--- The records Enclosed Below ---

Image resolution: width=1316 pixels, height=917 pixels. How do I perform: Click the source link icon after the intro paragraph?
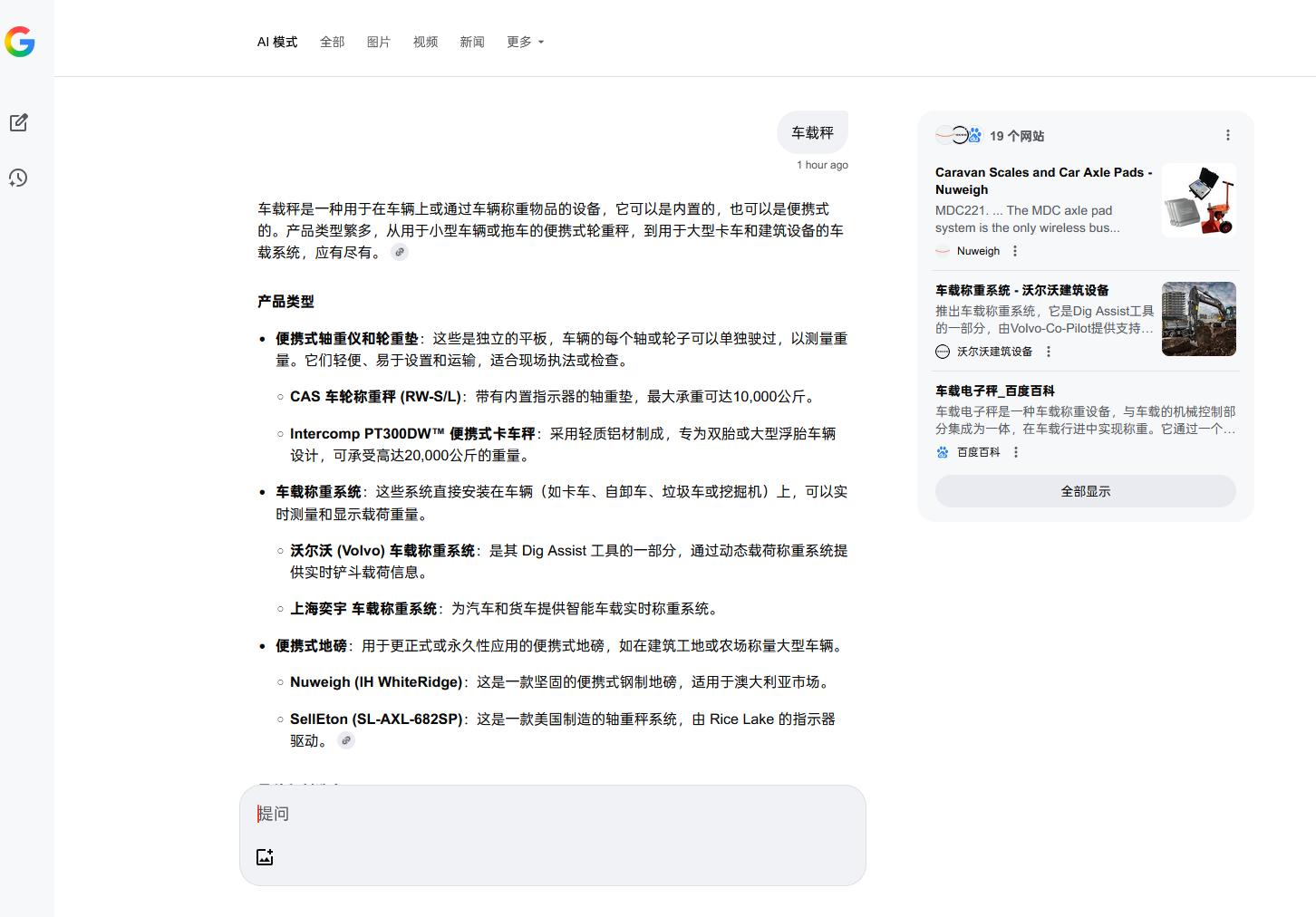(x=400, y=253)
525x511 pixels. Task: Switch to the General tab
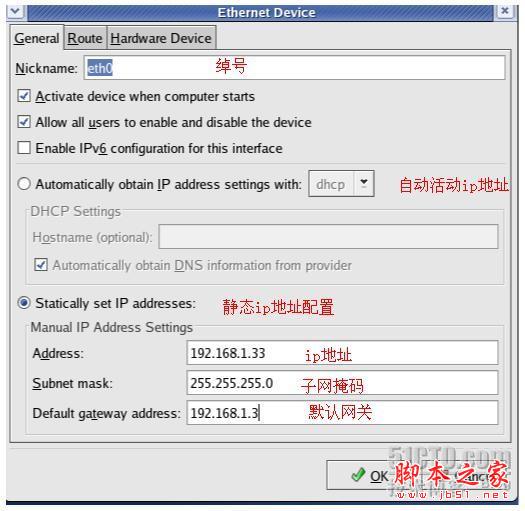click(x=36, y=38)
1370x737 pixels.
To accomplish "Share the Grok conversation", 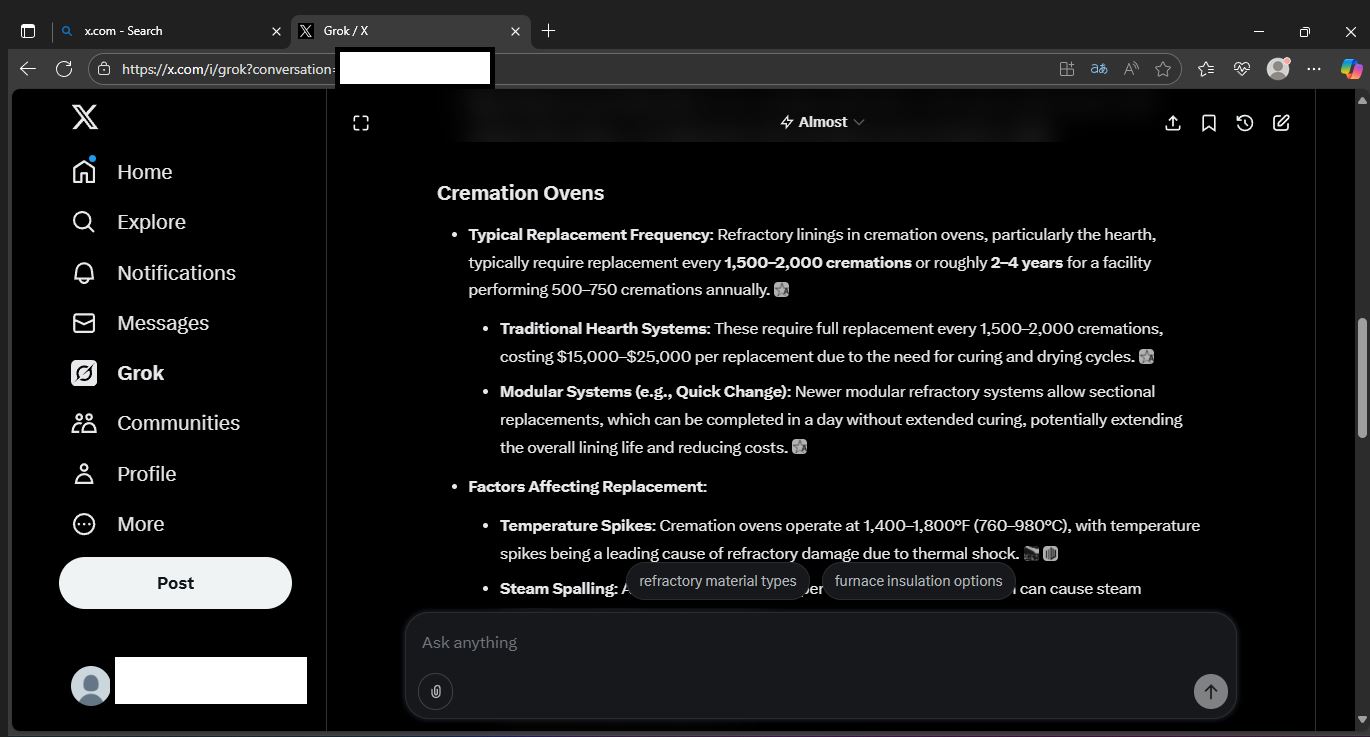I will (x=1173, y=123).
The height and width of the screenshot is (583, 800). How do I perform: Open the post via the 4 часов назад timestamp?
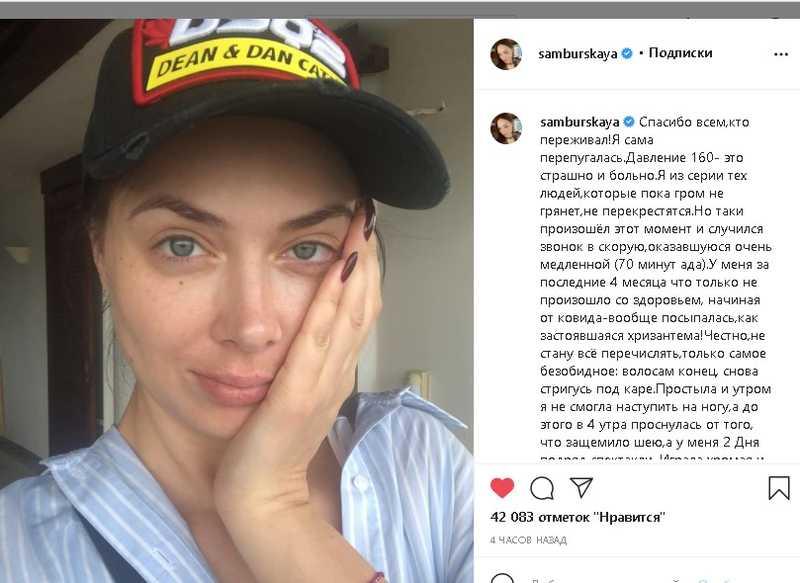point(529,540)
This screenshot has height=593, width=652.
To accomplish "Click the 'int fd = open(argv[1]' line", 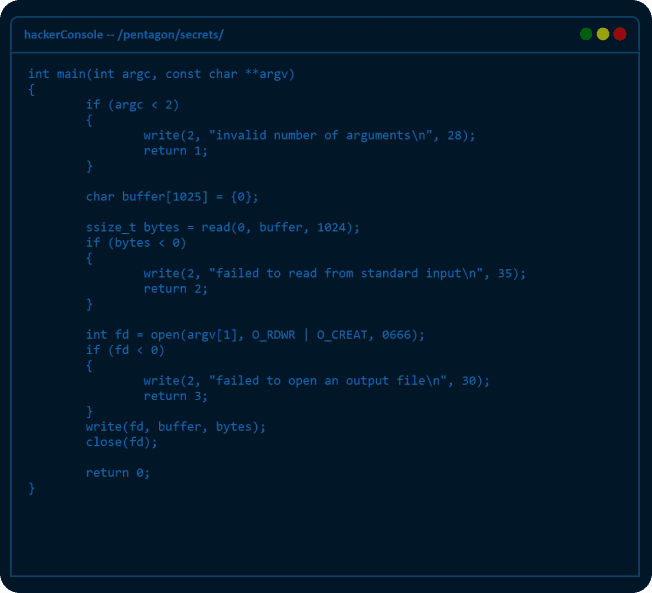I will [255, 334].
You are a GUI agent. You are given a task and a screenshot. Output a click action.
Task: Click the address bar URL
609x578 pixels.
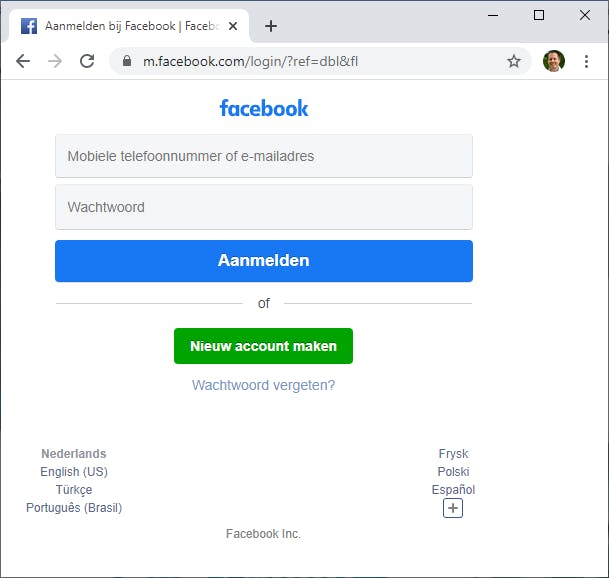(x=250, y=61)
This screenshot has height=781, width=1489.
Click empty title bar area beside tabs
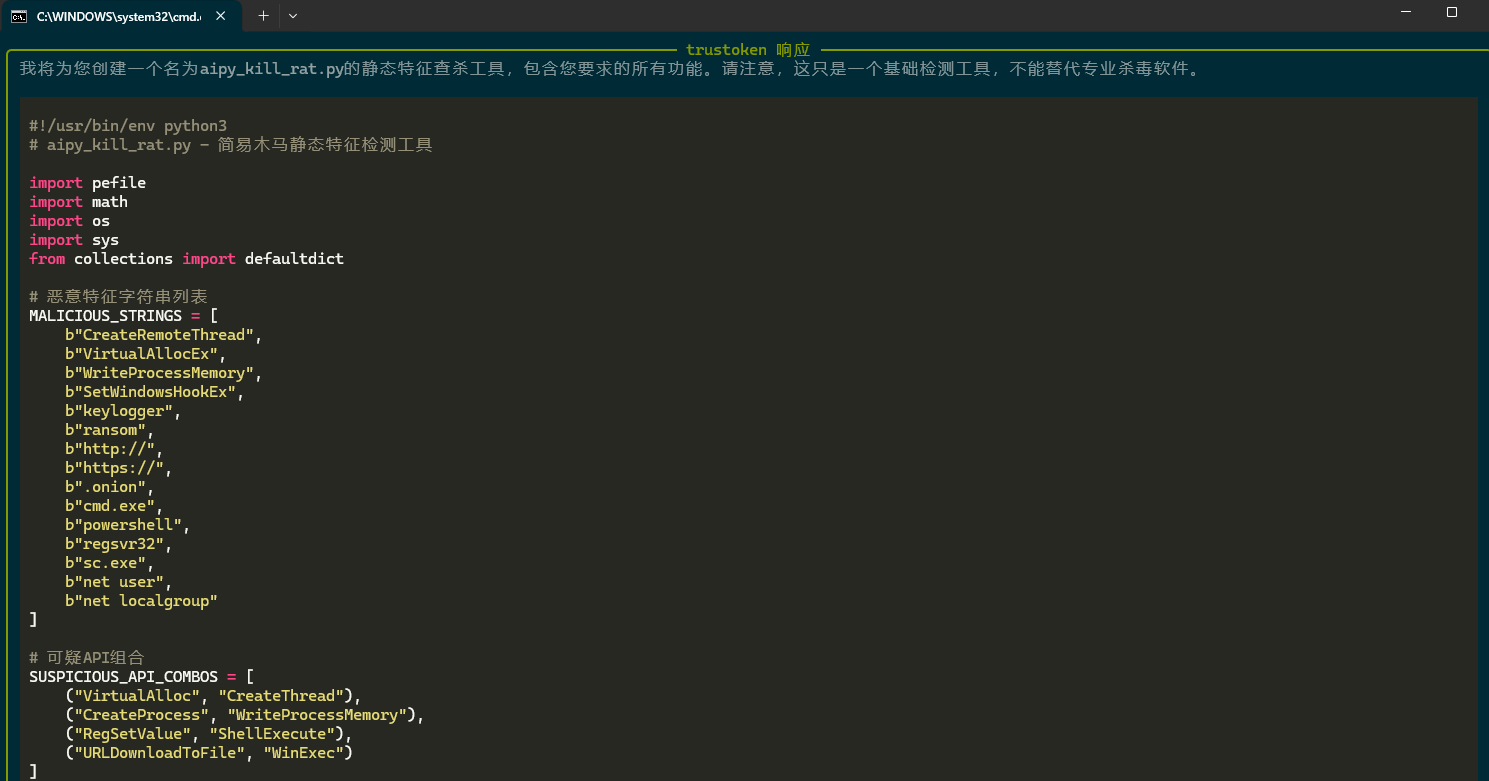coord(840,16)
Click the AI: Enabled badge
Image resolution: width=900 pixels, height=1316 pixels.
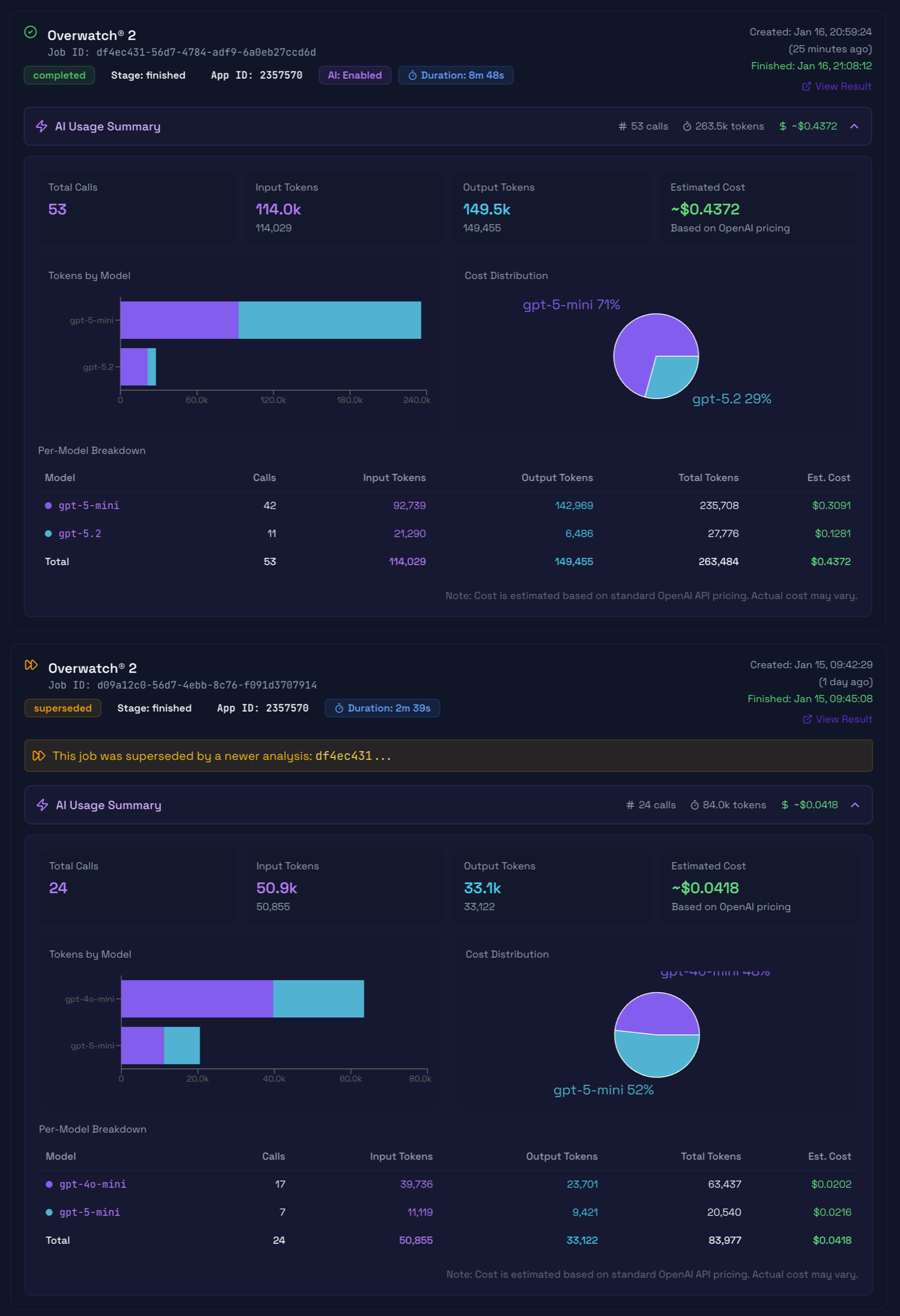point(354,76)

--- End of Enclosed The records ---

== Problem details ==
The result is an exact copy of the lines from the one holding "Image resolution: width=900" through the final line of the data above, both ends included, minus the pictures.

== Answer for the task ==
Image resolution: width=900 pixels, height=1316 pixels.
point(354,76)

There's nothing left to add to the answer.